In the cities, perhaps, where car ownership brings far more hassles and far fewer conveniences than in the country. So perhaps for most of the population, that will be true. For most of the US by land area, it will not. 2030 is only 13 years away and the average age of the fleet is now almost that high. So we would expect cars bought today to be about half the fleet in 2030. The person who buys a car in 2022 will need a great value proposition in order to throw it away (as the used market would have collapsed) in order to go to Transport as a Service.

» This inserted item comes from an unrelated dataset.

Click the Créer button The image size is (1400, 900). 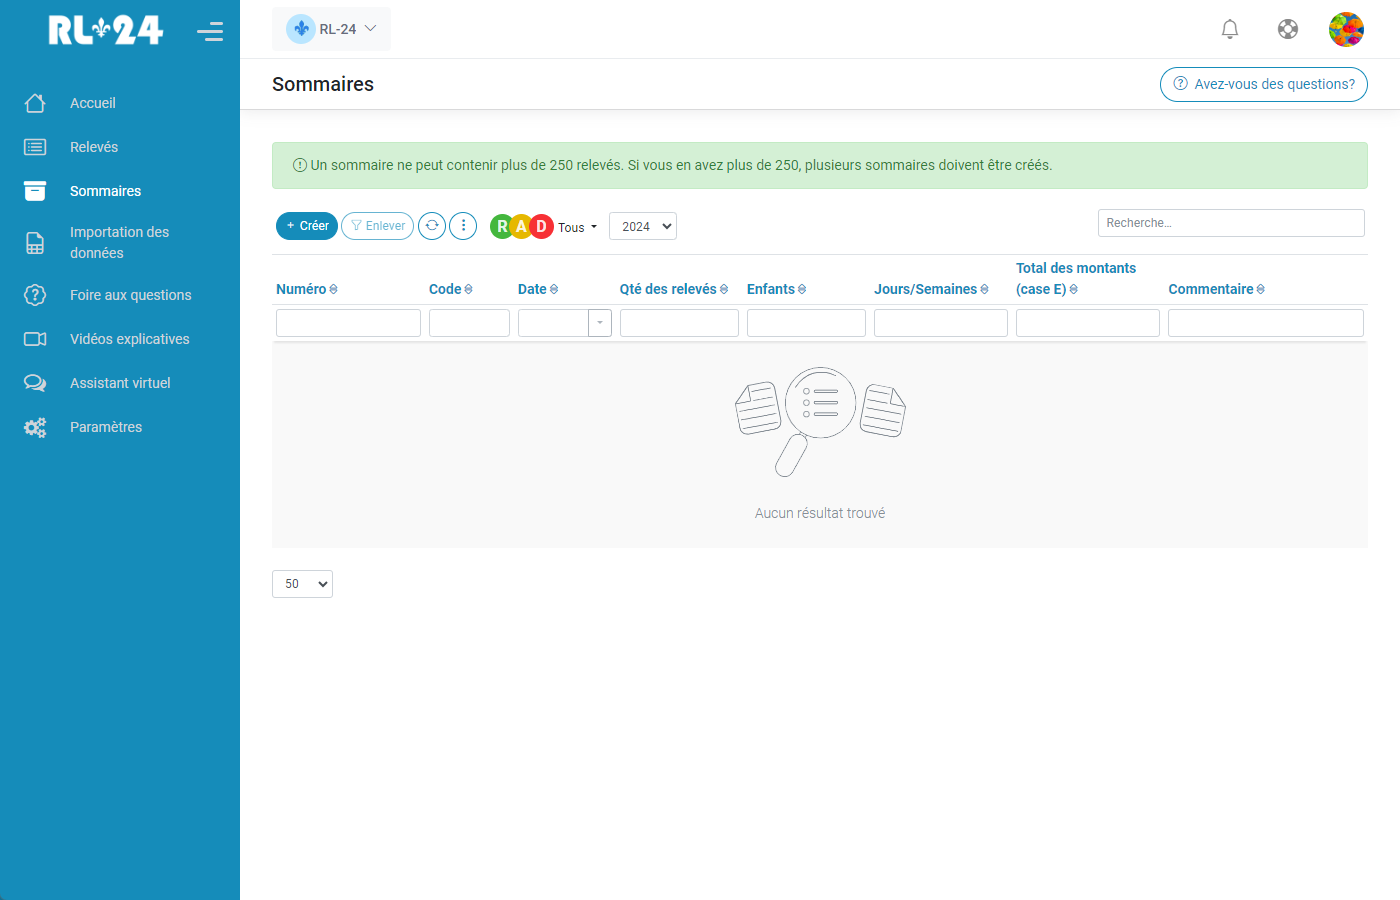coord(307,226)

Plus, as Drastic says... How long did it take to rebuild one small stretch of highway after the Loma Prieta earthquake? How long did the Big Dig take? If this changeover requires infrastructure, I don't think we'll see a owner-free car culture by 2030.

rcjordan

>Ford getting ready

Shake-up news everywhere. Succinct headline:

Jim Hackett, head of Ford's autonomous vehicle unit, replaces Mark Fields as CEO

http://www.techspot.com/news/69413-jim-hackett-head-ford-autonomous-vehicle-unit-replaces.html

rcjordan

>glorified golf carts

x-post Electric Cars Soon Will Cost Less Than Gasoline Autos, Research Shows
http://www.industryweek.com/energy/electric-cars-soon-will-cost-less-gasoline-autos-research-shows

rcjordan

<added>
As for costs, they are comparing EVs that are made 'in the image of' current vehicles. BUT robotics, portable tech/entertainment/instrumentation & AI will decimate whole swathes of now-expensive construction.  For example, do we need airbags if the cars never wreck? No.

ergophobe

Quote from: rcjordan on May 31, 2017, 12:34:09 PM
<added>
For example, do we need airbags if the cars never wreck? No.

Which sets off another whole cycle that allows making cars lighter and thus more efficient and thus cheaper to run.

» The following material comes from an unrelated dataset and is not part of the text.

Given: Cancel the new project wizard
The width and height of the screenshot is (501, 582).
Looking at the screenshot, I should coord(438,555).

Also, electric cars supposedly have less than half as many parts as ICE cars, which leads to another set of efficiencies in the long run.

rcjordan

Huge portions of the engineering of current vehicles is devoted to impact resistance.  Not being able to meet US crash-dummy requirements is the primary reason we don't see the likes of TaTa Motors here (remember the Yugo, hhh).  When impact events become statistically irrelevant, everything changes.

grnidone

The question is:  will people purchase a car without air bags?  Even if the stats say there are "no" accidents?

rcjordan

We'll do anything if the price is right.

Brad

The trick is to make the trucks self driving and safe at the same time.  I'm not going to buy a car without safety features and still get stuck in a canyon of semi's driven by humans at 80 mph on the Interstate.  And even then, even though AI can react faster than I can, we are all still subject to the laws of physics.

This is steel country around here, you do not want to tangle with a truck hauling steel coils.

littleman

I think trucks will probably be at the forefront of the technology, the trucking industry will save billions by getting rid of drivers.